El instituto nacional de estadística de Italia (ISTAT) publicó el pasado 29 de marzo los datos demográficos para 2023, registrando que la tendencia a la baja de los nacimientos se mantiene.
Los indicadores italianos resultan aún más sobrecogedores que los ya muy malos de Francia, ya que el país de la bota registró el menor número de nacimientos desde, nada menos, su unificación en 1861. Entonces Italia tenía aproximadamente una tercera parte de la población actual.
La tasa de fertilidad cayó hasta el 1,2 el año pasado, situándose a las puertas del record histórico absoluto, registrado en 1995 con 1,19 hijos por mujer. Datos que posicionan a Italia como el tercer país europeo con menos hijos por mujer, sólo por detrás de España y Malta.
Otro dato interesante aportado por el ISTAT es que el 13,3% de los hijos nacieron de padres extranjeros, un porcentaje en ligero retroceso desde hace diez años (15%).
Los malos datos suponen un jarrón de agua fría sobre la primera ministra Giorgia Meloni, ella misma madre de un hijo único y que había prometido que su gobierno haría todo lo posible para que las mujeres italianas tuvieran más hijos. Como ella misma lo justificaba: «por la simple razón de que queremos que Italia vuelva a tener futuro».
El parlamento italiano aprobó en 2022 (antes de que Meloni llegara al poder en octubre del mismo año) la conocida como “ Family Act ”, una ley integral que buscaba relanzar la natalidad y también mejorar la calidad de vida de las familias italianas. Desde que llegó a la presidencia del Consejo de Ministros, Meloni ha profundizado aún más en el camino pronatalista.
Los expertos coinciden -como es, por otra parte, de sentido común- en que las tendencias demográficas de Italia solo podrán cambiarse a largo plazo. ¿Pero, qué políticas se necesitan verdaderamente para conseguirlo?
¿Medios económicos o cuestión cultural?
Resulta interesante que están apareciendo voces que admiten que las razones que impulsan a las mujeres europeas a no tener hijos son principalmente culturales, y no económicas.
Un postulado que no equivale a decir que los costes económicos de fundar una familia no supongan un grave obstáculo para numerosas parejas jóvenes.
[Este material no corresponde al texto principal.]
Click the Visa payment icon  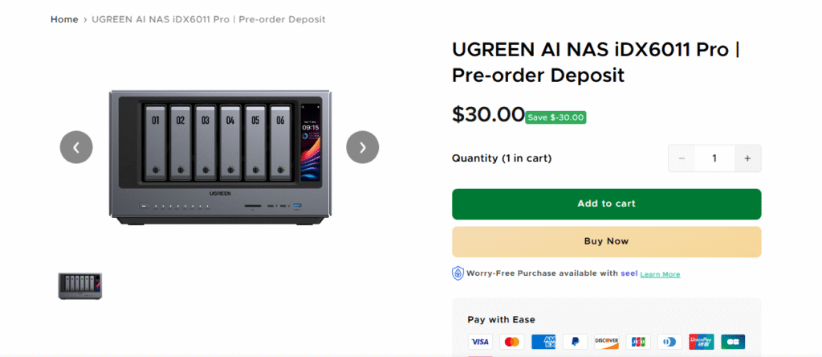480,342
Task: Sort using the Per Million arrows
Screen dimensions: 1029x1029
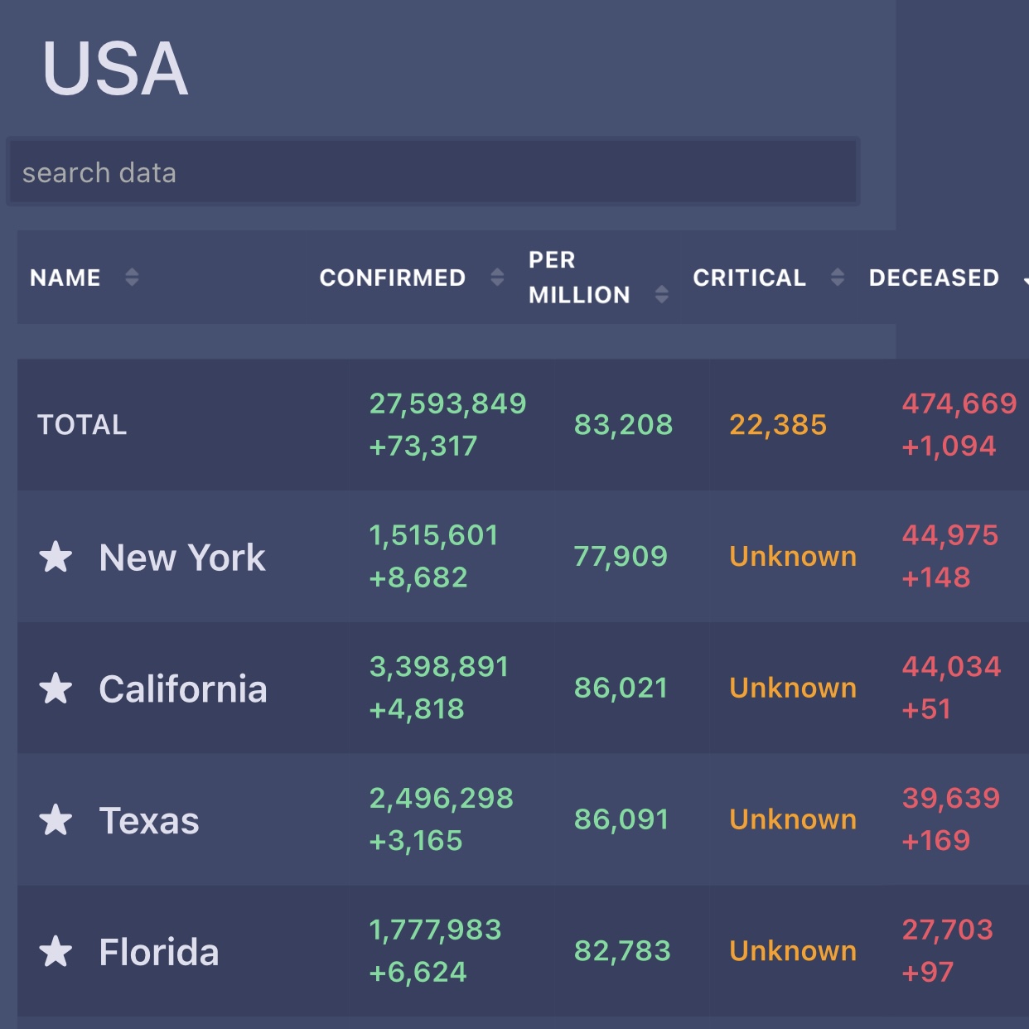Action: click(x=661, y=294)
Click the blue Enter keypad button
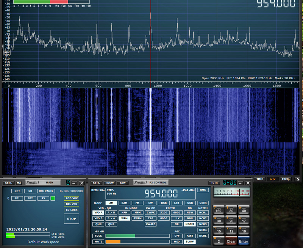 point(244,240)
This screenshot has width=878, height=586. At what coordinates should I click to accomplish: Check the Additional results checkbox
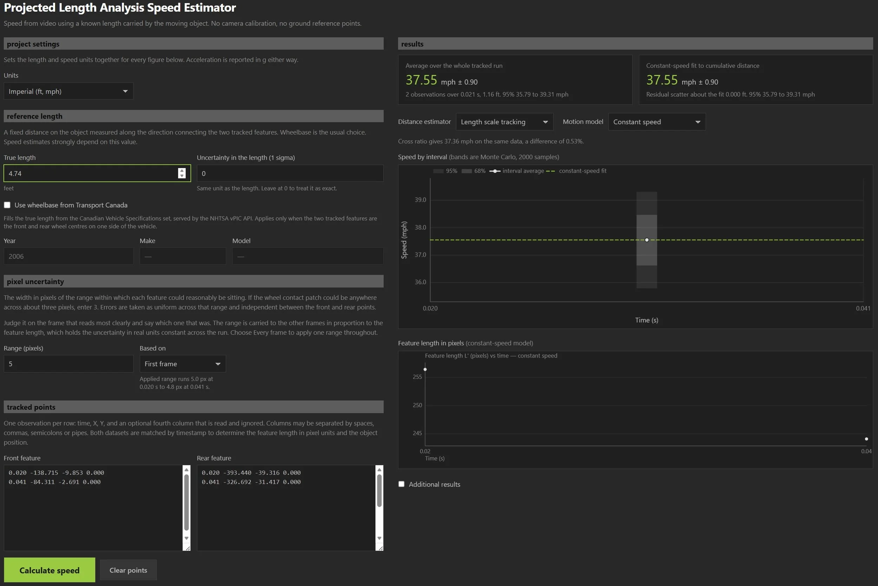(x=401, y=484)
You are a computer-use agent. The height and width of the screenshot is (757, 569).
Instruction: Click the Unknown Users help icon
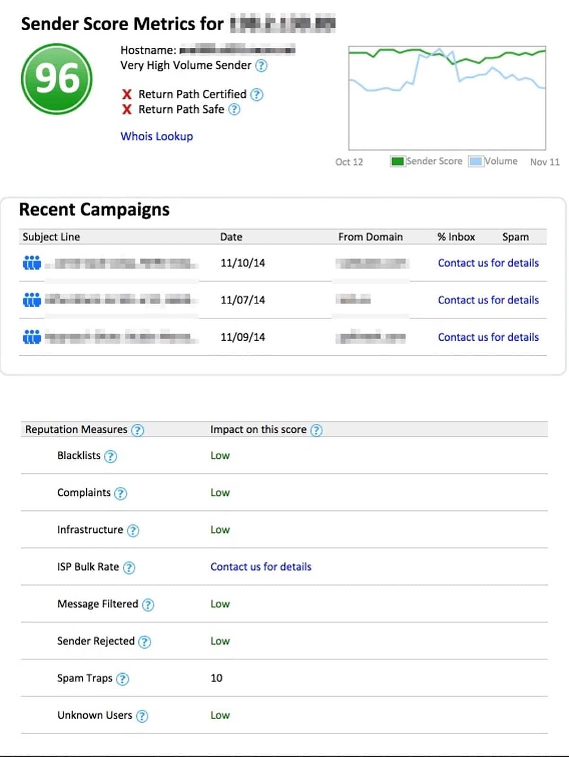[142, 716]
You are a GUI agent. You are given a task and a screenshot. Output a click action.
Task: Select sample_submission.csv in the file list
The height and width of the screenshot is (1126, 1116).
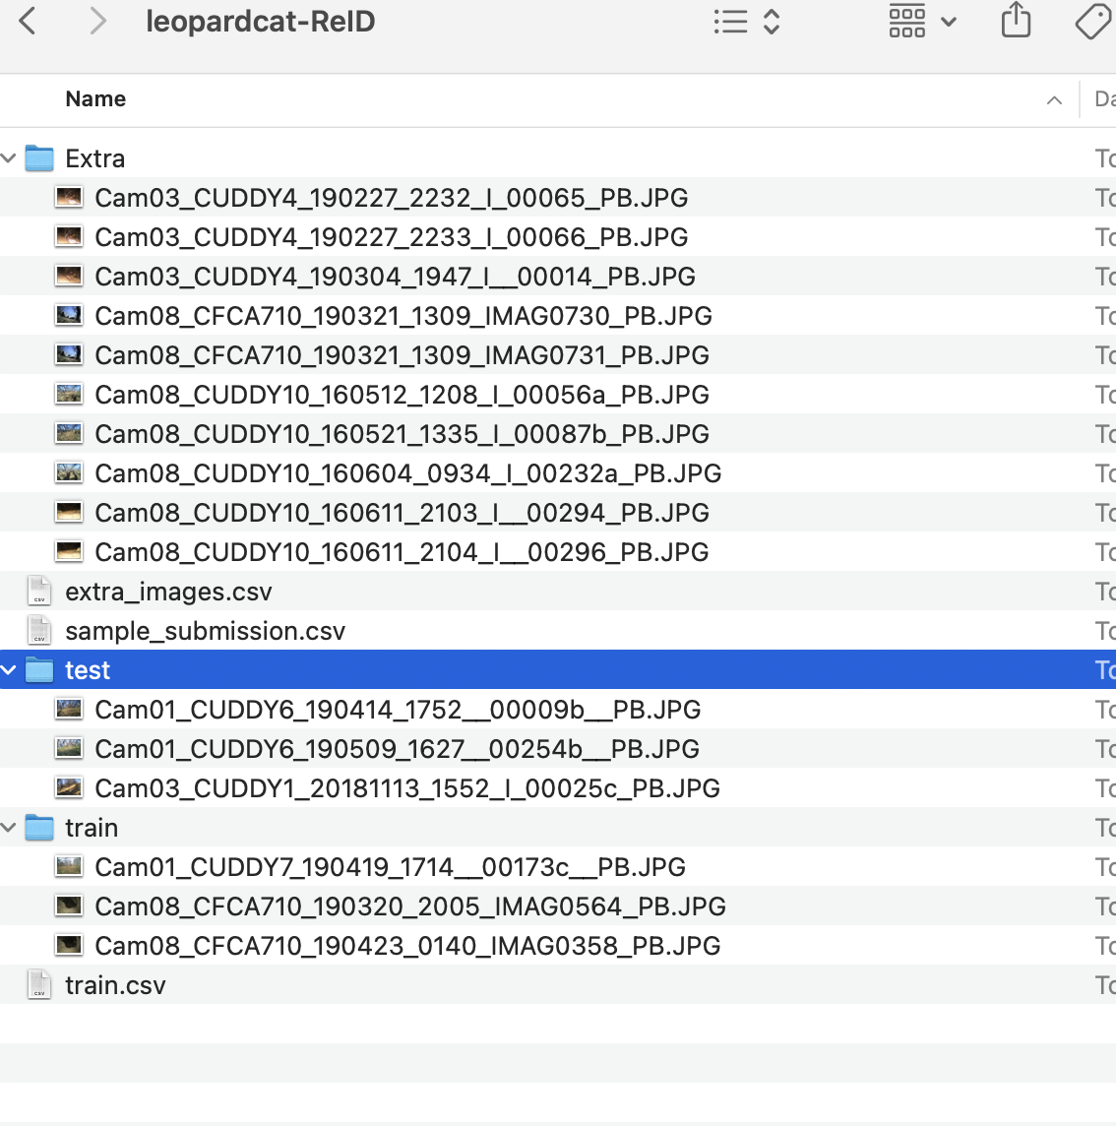pyautogui.click(x=205, y=631)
Pero sí que hasta que no se consiga volver a situar el ideal de la familia con hijos como un modelo deseable, todas las políticas natalistas que se basen en incentivos fiscales, subsidios y permisos obtendrán resultados marginales.
Así lo dejaba bien claro John Burn-Murdoch, un joven periodista del Financial Times especializado en el tratamiento de datos y que ha presentado estudios muy interesantes por su metodología y por la osadía de sus resultados, a veces a contracorriente de la cultura liberal- progresista dominante en ese medio.
Como Burn-Murdoch afirma: «los incentivos financieros resultan derrotados por tendencias sociales mucho más fuertes». ¿Cuáles son según ese investigador?
En primer lugar, que en las economías del primer mundo existe la idea de que para que los hijos tengan éxito en la vida, es necesario invertir tiempo y esfuerzos en cantidades ingentes. El caso de Corea del Sur entra particularmente bien en esta forma de razonar que, en los países anglosajones, se conoce como “helicopter-parenting ”.
En segundo lugar, y más importante que el primero, el hecho de que los objetivos vitales y grandes prioridades han cambiado. En 1993, un 61% de los estadounidenses afirmaba que tener hijos era importante para una vida exitosa, mientras que actualmente este porcentaje ha caído en picado hasta el 26%.
En tercer lugar, y finalmente, encontramos que en Occidente cada vez menos jóvenes viven en pareja. Esto explicaría según Burn-Murdoch que el mayor descenso de la natalidad se produce, no porque las parejas tengan dos hijos en vez de tres, sino porque cada vez hay más mujeres que no quieren tener ninguno.
Si vamos un paso más allá de los argumentos del periodista británico sobre la crisis de la natalidad, no cuesta encontrar la sustitución de nuestra cultura por un marco ideológico y social donde sólo importa el individuo, su deseo y sus emociones.